● The request
Give the data starting at the line containing "Viewport: 706px width, 1568px height." and ending at the line containing "pos(819,593)" as a numbered list, leaving out blank lines.

● Data lines
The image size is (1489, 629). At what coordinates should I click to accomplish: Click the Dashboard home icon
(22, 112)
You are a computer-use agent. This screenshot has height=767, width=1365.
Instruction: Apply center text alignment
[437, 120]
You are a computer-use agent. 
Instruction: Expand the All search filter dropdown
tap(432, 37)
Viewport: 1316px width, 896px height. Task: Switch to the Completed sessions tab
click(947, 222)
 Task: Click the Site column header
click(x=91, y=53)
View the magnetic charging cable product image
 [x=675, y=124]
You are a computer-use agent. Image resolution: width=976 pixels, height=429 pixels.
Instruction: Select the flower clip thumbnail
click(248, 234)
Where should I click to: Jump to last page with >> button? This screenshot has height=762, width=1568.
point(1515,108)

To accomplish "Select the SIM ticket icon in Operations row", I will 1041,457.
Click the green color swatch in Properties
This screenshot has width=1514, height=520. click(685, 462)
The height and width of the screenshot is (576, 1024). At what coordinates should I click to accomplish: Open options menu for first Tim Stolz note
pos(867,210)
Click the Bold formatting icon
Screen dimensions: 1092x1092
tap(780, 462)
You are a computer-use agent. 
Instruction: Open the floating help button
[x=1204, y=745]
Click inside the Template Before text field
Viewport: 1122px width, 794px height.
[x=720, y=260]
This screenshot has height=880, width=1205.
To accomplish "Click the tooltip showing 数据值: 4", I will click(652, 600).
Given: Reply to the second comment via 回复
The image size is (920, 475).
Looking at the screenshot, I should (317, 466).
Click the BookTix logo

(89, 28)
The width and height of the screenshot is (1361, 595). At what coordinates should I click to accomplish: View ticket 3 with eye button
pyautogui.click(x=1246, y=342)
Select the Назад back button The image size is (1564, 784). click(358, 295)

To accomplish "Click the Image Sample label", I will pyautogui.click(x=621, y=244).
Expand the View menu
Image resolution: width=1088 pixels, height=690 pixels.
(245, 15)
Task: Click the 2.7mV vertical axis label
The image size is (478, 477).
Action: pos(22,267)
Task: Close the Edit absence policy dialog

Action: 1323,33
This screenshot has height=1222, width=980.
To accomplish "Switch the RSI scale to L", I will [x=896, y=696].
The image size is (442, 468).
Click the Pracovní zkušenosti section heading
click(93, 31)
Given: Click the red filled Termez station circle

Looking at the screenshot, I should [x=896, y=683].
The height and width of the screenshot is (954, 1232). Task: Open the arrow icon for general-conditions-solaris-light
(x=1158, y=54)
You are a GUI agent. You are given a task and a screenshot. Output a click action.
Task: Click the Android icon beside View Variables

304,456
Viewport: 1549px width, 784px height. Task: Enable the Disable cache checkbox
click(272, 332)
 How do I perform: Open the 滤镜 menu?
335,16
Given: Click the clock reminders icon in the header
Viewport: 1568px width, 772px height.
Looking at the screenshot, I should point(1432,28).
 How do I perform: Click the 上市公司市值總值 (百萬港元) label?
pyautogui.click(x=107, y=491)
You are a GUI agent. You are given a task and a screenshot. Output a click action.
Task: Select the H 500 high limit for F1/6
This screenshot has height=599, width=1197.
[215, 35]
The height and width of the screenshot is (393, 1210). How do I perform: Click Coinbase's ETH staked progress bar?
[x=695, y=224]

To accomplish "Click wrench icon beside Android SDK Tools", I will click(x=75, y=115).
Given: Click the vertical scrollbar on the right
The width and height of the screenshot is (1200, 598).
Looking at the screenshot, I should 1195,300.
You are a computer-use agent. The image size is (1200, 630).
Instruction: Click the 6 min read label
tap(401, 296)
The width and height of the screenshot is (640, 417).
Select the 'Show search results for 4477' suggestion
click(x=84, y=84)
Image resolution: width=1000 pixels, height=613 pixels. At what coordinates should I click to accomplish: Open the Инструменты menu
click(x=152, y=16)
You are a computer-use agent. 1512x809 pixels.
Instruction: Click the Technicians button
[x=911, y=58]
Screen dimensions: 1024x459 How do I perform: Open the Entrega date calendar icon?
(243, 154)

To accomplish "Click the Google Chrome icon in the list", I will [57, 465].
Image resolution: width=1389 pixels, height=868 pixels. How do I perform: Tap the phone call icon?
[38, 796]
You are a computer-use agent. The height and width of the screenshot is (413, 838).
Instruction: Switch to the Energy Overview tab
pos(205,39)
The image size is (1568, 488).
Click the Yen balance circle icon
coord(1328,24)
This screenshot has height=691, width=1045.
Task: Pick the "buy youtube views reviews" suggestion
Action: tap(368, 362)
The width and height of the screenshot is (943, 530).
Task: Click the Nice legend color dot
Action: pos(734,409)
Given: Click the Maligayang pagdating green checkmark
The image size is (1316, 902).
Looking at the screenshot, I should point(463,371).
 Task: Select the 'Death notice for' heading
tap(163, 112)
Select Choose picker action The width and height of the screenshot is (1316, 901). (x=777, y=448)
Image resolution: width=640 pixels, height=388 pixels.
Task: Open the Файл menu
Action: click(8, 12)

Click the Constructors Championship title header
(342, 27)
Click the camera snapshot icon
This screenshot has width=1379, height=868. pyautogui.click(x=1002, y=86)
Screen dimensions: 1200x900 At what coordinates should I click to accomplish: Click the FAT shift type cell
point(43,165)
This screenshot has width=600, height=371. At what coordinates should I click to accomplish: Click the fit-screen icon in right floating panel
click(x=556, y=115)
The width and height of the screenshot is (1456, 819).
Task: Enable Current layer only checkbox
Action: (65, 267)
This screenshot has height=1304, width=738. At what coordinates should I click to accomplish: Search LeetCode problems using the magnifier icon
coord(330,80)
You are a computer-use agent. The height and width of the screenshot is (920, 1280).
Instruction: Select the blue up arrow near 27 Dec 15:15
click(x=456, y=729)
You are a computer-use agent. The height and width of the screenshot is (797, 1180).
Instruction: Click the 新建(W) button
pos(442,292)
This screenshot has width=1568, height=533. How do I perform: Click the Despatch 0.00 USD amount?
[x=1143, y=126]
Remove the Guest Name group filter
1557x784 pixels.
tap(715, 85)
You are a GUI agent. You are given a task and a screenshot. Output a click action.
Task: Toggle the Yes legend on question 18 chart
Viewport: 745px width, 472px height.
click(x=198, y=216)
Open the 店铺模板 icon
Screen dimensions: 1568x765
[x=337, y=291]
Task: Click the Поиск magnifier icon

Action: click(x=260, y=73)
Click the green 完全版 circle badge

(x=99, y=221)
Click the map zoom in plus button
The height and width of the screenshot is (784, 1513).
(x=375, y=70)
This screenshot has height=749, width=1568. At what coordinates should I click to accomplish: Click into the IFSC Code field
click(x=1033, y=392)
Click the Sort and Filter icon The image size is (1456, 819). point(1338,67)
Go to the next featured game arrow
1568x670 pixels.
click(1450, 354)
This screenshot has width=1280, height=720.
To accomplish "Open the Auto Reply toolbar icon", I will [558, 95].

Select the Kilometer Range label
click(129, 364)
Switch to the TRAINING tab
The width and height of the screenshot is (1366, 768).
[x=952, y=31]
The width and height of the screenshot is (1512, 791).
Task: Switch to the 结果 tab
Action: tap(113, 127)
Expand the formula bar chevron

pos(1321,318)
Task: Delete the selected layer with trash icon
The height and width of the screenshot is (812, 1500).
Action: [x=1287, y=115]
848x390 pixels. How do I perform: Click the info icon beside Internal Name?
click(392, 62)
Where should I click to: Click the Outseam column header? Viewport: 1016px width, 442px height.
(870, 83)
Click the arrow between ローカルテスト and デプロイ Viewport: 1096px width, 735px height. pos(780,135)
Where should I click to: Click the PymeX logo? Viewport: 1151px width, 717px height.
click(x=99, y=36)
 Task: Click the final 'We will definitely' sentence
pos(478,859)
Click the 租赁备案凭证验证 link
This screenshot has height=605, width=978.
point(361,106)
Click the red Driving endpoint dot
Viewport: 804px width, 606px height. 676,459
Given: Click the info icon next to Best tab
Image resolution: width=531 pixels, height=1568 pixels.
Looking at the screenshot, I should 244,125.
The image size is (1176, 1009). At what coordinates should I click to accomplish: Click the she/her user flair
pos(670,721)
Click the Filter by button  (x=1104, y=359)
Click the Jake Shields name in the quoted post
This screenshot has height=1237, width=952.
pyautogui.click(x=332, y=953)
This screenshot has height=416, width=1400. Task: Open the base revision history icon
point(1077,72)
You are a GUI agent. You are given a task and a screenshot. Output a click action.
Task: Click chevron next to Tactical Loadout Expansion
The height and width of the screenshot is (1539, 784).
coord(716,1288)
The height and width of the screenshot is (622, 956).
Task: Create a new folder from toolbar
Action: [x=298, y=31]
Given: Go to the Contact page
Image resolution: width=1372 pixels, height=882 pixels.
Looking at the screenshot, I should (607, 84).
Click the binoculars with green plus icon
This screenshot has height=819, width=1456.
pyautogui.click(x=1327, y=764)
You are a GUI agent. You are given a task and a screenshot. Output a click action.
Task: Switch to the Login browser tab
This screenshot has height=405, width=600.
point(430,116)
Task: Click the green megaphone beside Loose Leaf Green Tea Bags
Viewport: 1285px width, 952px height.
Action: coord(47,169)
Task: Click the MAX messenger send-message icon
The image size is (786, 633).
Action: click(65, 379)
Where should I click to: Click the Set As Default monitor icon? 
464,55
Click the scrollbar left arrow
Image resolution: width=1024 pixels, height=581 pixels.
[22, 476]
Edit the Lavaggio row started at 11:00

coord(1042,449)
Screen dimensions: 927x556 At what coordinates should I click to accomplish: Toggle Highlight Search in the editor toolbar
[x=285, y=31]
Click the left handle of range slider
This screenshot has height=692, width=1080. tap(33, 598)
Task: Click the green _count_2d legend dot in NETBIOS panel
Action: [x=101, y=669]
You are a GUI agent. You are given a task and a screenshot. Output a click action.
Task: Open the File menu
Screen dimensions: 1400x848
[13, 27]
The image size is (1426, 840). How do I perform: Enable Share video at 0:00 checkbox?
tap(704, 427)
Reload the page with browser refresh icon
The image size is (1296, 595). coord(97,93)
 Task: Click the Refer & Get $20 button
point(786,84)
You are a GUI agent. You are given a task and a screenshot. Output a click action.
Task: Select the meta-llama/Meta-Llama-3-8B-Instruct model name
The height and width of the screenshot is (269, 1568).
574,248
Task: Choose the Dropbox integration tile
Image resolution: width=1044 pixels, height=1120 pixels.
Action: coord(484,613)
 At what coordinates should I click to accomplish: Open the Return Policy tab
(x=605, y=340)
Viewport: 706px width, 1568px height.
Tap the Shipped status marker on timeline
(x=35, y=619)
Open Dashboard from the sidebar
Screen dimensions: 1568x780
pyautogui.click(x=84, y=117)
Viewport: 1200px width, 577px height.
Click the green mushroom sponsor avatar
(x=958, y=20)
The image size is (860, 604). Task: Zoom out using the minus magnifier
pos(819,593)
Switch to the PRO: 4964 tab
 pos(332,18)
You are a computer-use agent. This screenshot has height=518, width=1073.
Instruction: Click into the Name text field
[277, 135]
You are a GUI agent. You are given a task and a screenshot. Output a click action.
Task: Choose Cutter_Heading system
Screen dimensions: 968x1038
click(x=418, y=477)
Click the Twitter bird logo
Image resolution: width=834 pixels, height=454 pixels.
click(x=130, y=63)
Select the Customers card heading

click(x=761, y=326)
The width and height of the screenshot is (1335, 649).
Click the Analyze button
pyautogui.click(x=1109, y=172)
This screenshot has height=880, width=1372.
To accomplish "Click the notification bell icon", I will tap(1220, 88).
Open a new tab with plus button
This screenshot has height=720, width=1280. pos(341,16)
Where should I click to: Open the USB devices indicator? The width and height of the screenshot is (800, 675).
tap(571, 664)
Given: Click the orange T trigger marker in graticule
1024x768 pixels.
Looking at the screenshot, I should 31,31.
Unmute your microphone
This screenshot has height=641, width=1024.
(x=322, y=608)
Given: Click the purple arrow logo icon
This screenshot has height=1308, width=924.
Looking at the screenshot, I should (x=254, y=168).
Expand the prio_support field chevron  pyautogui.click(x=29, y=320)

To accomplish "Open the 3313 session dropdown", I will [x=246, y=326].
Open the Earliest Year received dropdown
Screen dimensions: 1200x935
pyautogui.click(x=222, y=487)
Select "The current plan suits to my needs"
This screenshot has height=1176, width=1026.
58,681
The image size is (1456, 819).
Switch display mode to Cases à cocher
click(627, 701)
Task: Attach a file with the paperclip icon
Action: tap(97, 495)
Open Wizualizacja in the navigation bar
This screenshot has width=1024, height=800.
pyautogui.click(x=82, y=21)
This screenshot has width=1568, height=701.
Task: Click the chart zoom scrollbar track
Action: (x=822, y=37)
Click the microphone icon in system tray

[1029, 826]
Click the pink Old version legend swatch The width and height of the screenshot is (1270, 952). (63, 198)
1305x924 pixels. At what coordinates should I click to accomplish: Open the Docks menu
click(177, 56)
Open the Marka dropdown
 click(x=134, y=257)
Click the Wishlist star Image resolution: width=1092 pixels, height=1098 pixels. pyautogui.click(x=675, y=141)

● Complete answer
1. Viewport: 706px width, 1568px height.
2. Tap the Shipped status marker on timeline
3. (x=35, y=619)
4. Open Dashboard from the sidebar
5. Screen dimensions: 1568x780
6. pyautogui.click(x=84, y=117)
7. Viewport: 1200px width, 577px height.
8. Click the green mushroom sponsor avatar
9. (x=958, y=20)
10. The image size is (860, 604). Task: Zoom out using the minus magnifier
11. pos(819,593)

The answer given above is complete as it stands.